Excision of the lesion is preferable for insulin-derived amyloidosis. According to Gupta’s review, treatment for insulin-derived amyloidosis involves surgical excision of the lesion or avoiding injection at sites of amyloidosis.[5] In several reports,[1,2,6] the lesion was not completely resected after confirmation of the diagnosis of insulin-derived amyloidosis by incisional biopsy or needle biopsy. In these cases, the patients were instructed not to inject insulin into sites of amyloidosis. In other reports,[3,4,7] the insulin-derived amyloidosis was resected and the diagnosis was histologically confirmed. Changing the insulin injection site from the mass to a normal site will improve blood glucose control. In our case, we confirmed that the tumor enlarged even after the patient had stopped injecting insulin into it and even after her blood glucose control had improved. These observations indicated that insulin-derived amyloidosis lesions can enlarge even in the absence of insulin injection into the mass. Moreover, resection of the tumor eliminates the possibility of accidentally injecting insulin into the lesion. Excision of the tumor will achieve a more effective treatment than incisional or needle biopsy only. On the other hand, excision of the tumor can lead to postoperative complications such as wound infection or delayed wound healing, especially when it was done while blood glucose control was poor. We think that excision of the lesion will achieve better result for insulin-derived amyloidosis, but further studies are needed to determine the treatment of choice.
It is important for surgeons who routinely examine subcutaneous tumors to recognize insulin-derived amyloidosis. As mentioned above, insulin-derived amyloidosis may be a more common complication of insulin therapy than previously thought.[2] Insulin-derived amyloidosis may be misdiagnosed as lipohypertrophy because it may not be possible to distinguish between these two entities by physical examination only.[3] When diabetic patients visit the plastic surgery department due to a subcutaneous tumor at the site of insulin injection, the plastic surgeons should actively perform excision of the mass and confirm the histological diagnosis if patient’s condition permits. This will lead not only to accurate diagnosis but also to improvement of the patient’s blood glucose control. In addition, surgeons should be aware of the risk of hypoglycemia after tumor resection.

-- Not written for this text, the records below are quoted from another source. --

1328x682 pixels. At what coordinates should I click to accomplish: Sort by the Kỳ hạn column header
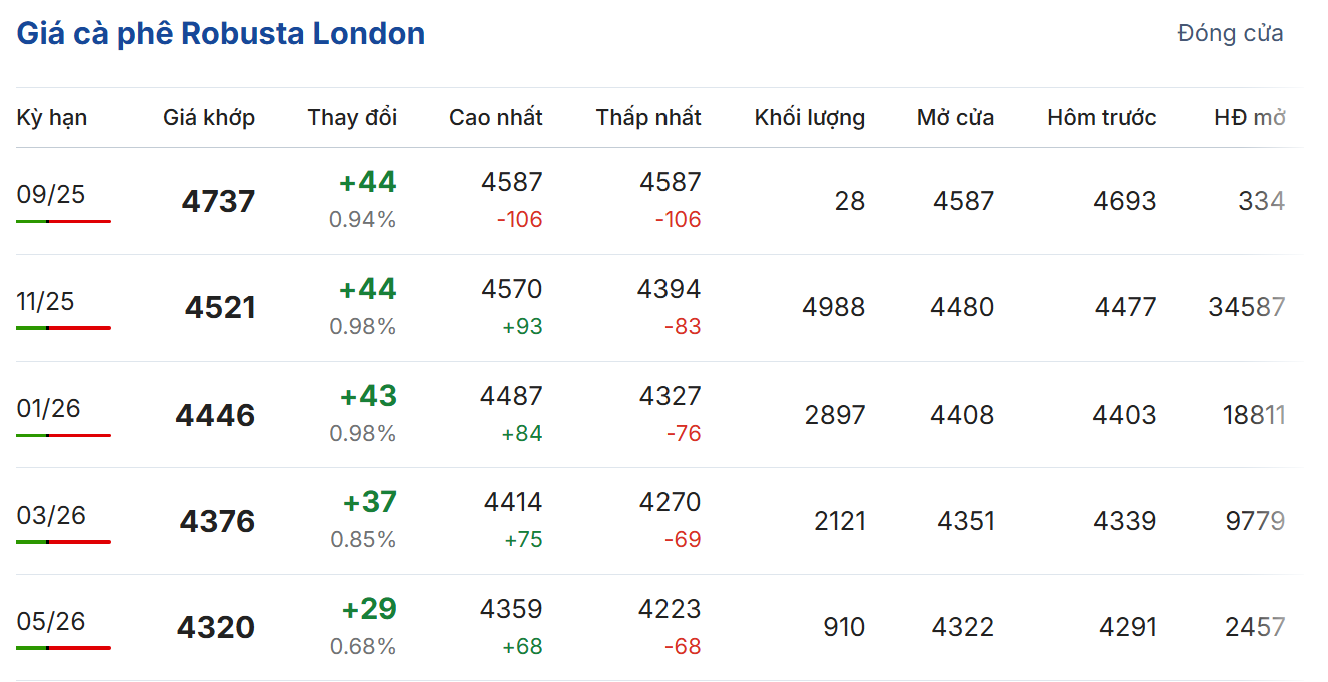coord(52,118)
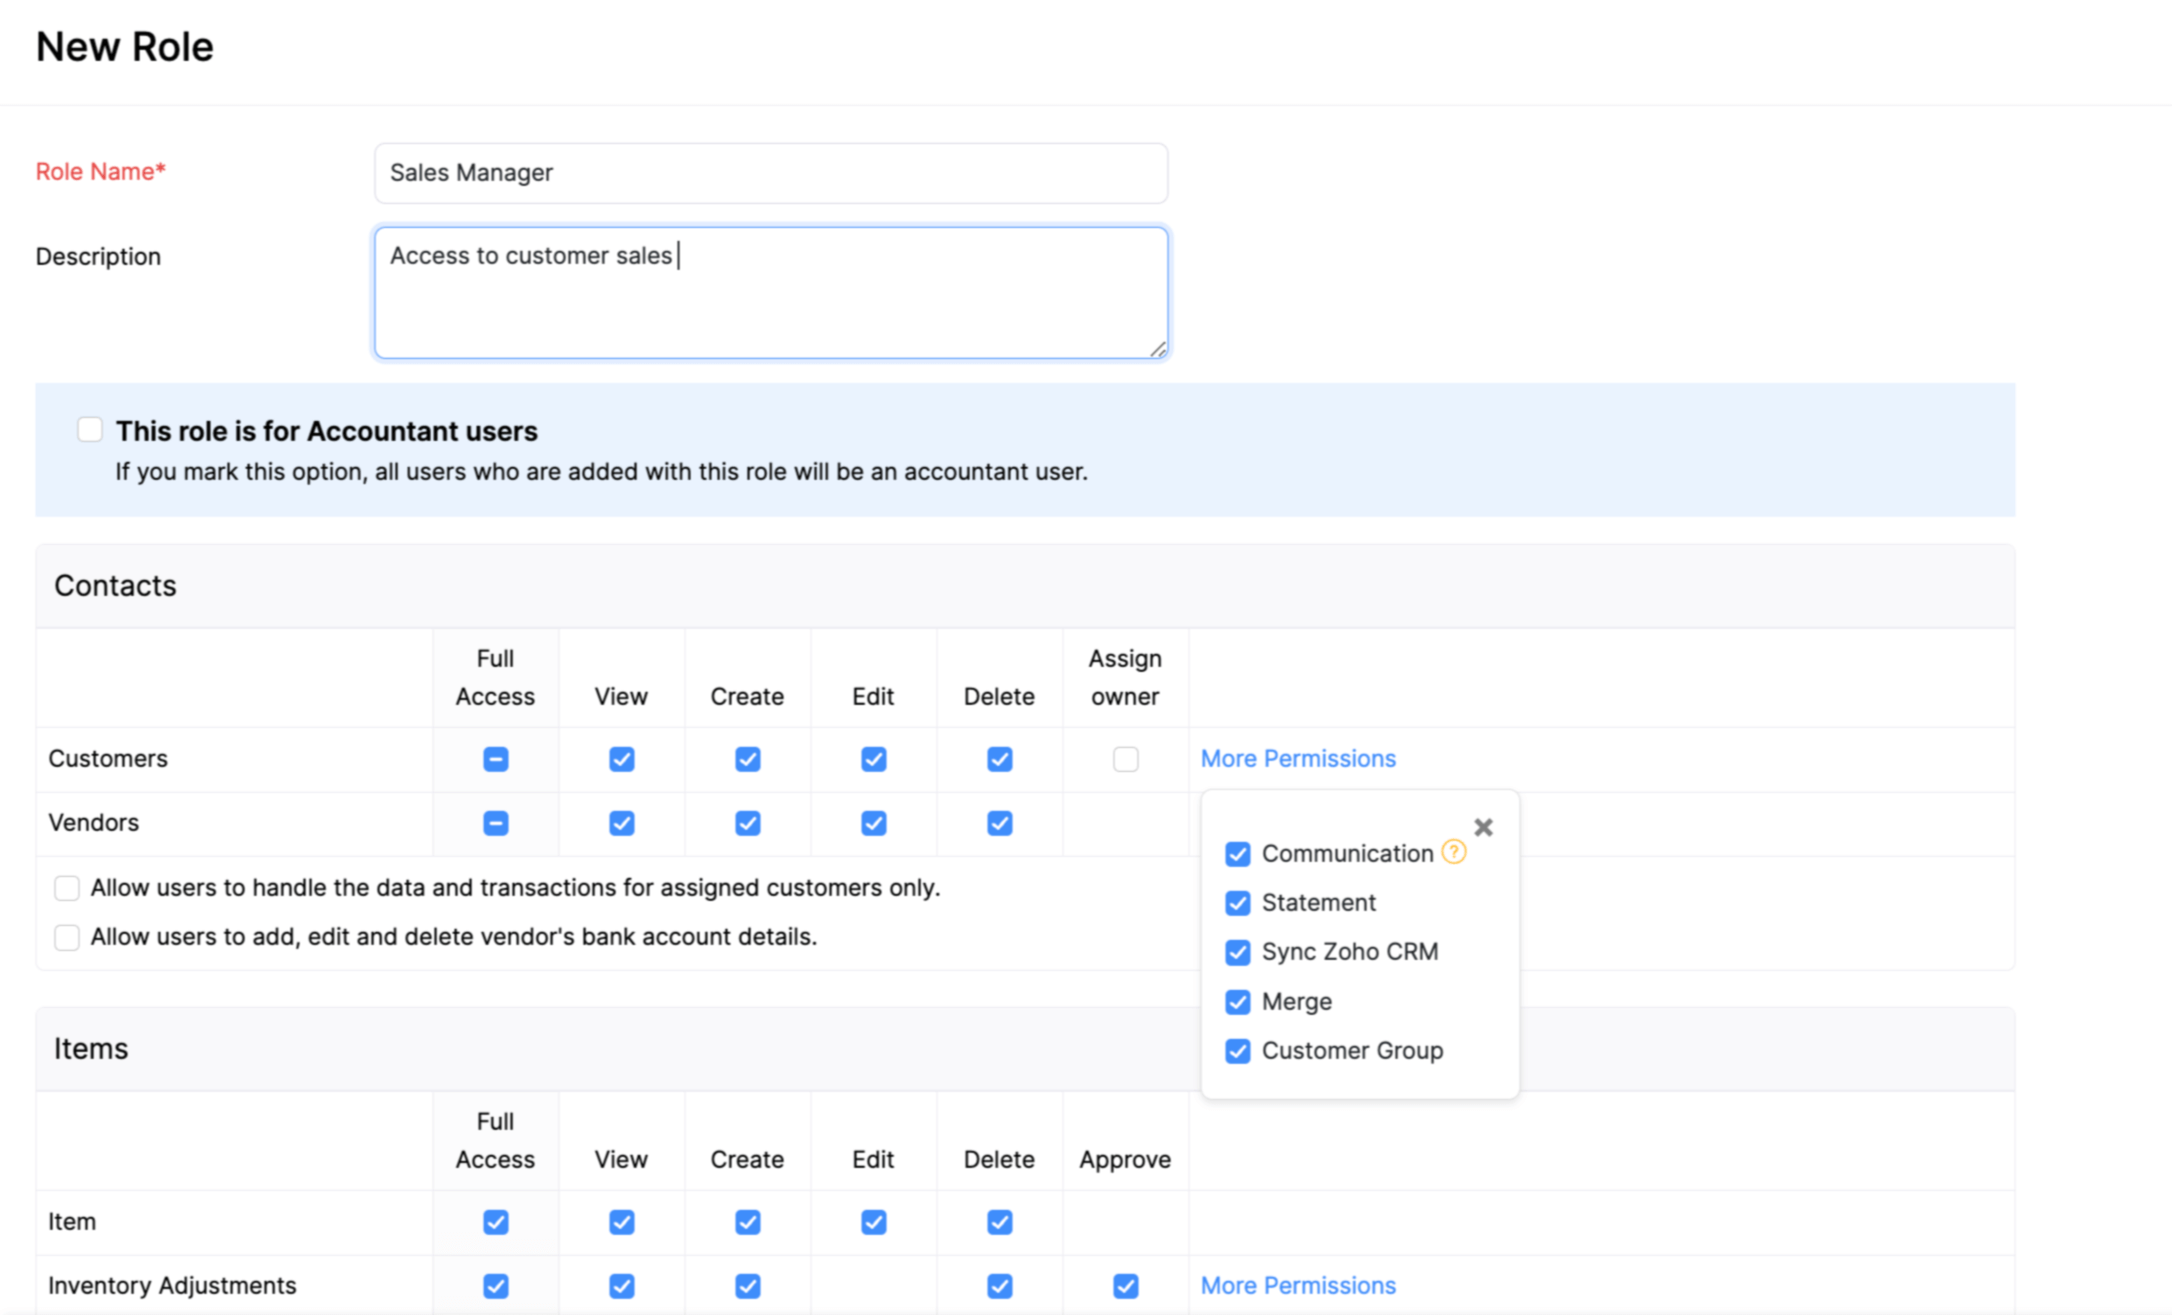Click the Customer Group checkbox
Viewport: 2172px width, 1315px height.
tap(1238, 1051)
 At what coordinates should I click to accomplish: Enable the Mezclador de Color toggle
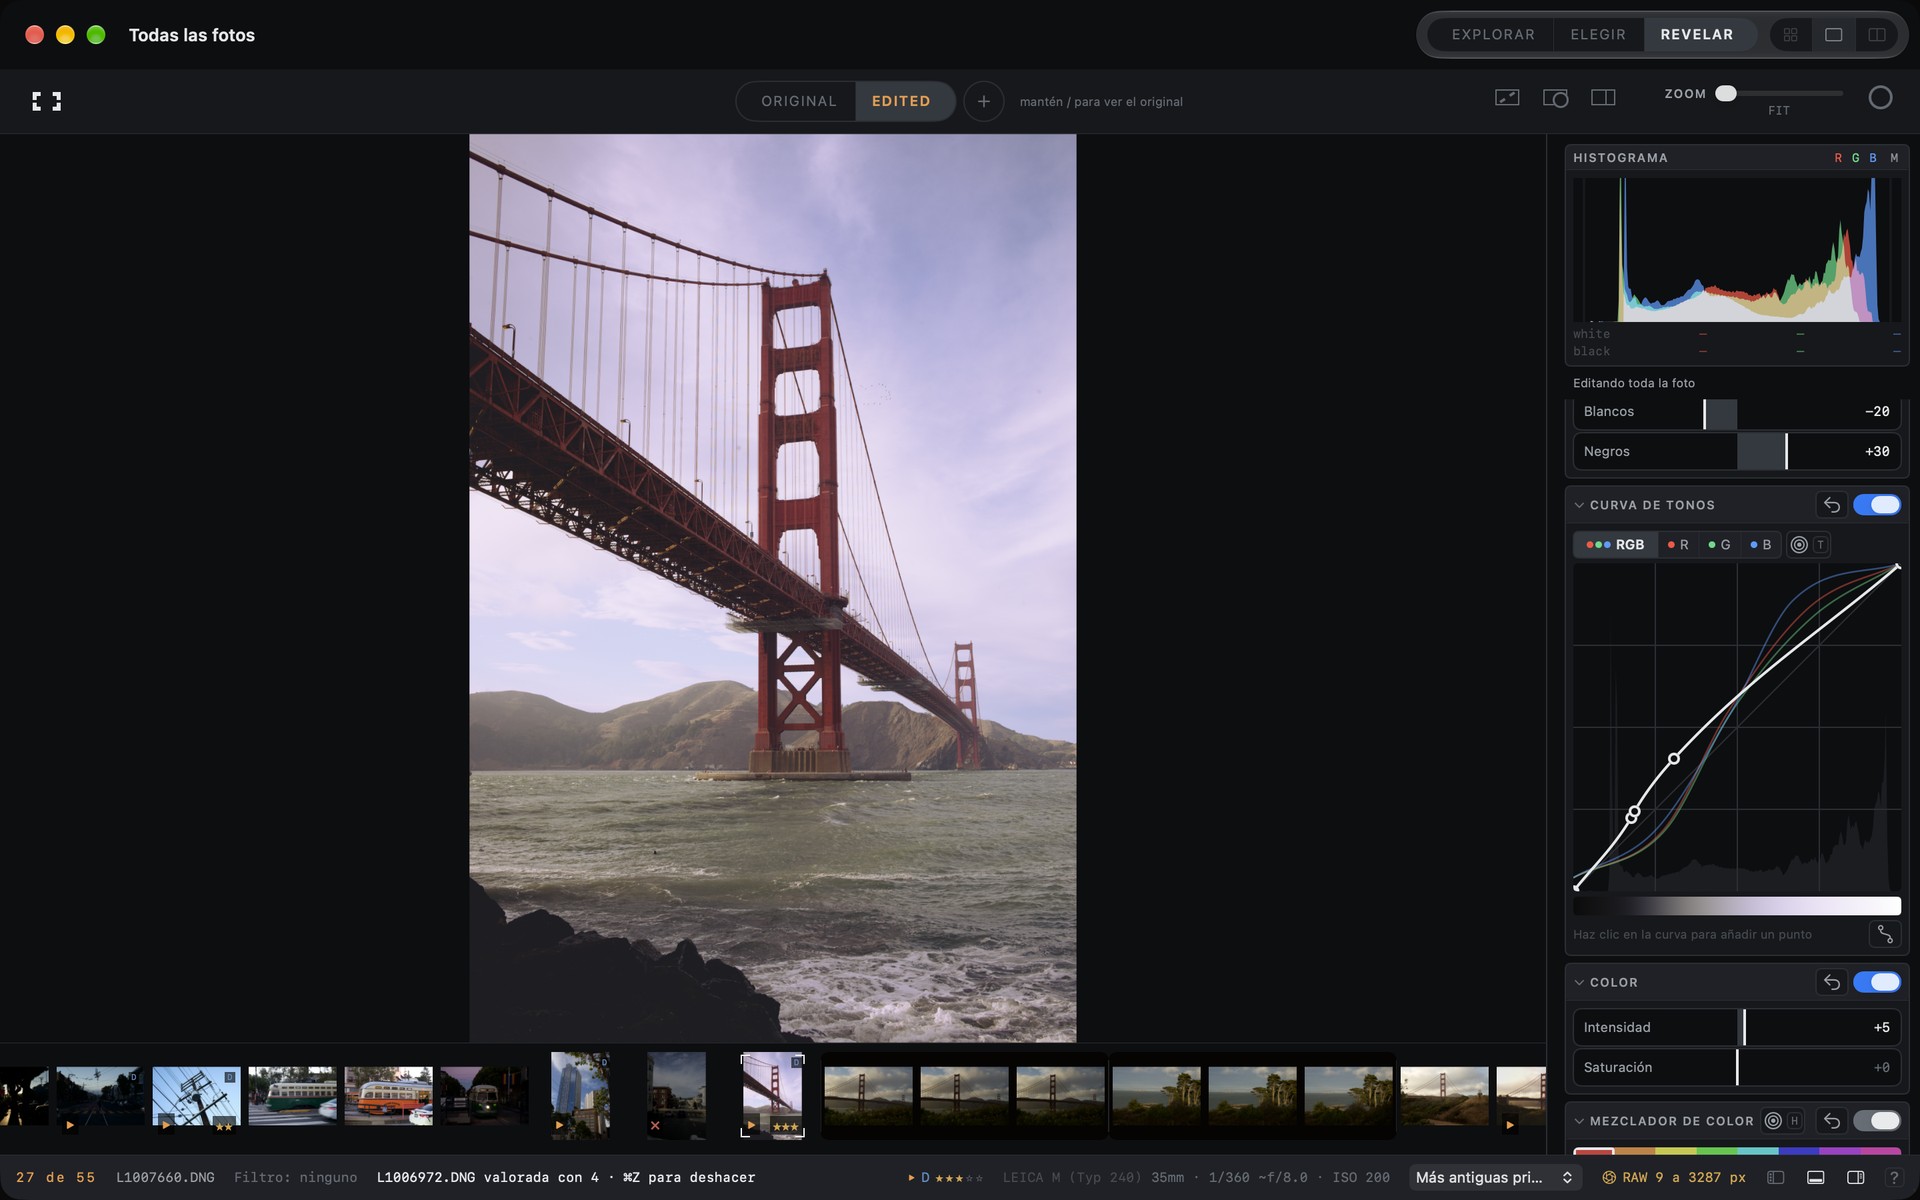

When surgeons extirpate the tumor, it is advisable to cooperate with diabetologists for management of blood glucose control. Successful excision of insulin-derived amyloidosis will achieve good blood glucose control, and consequently result in good patient prognosis. Surgeons should be aware of insulin-derived amyloidosis when examining subcutaneous tumors in diabetic patients.
Conclusion
Surgeons should be aware of insulin-derived amyloidosis when examining subcutaneous tumors in diabetic patients. From our case, we recommend excision of insulin-derived amyloidosis to prevent patients from injecting insulin into the mass, to achieve good blood glucose control, and to make an accurate pathological diagnosis if patient’s condition permits. Further studies are needed in order to determine the treatment of choice.
Acknowledgments
Disclosure statement
The authors report no conflicts of interest. The authors alone are responsible for the content and writing of this article.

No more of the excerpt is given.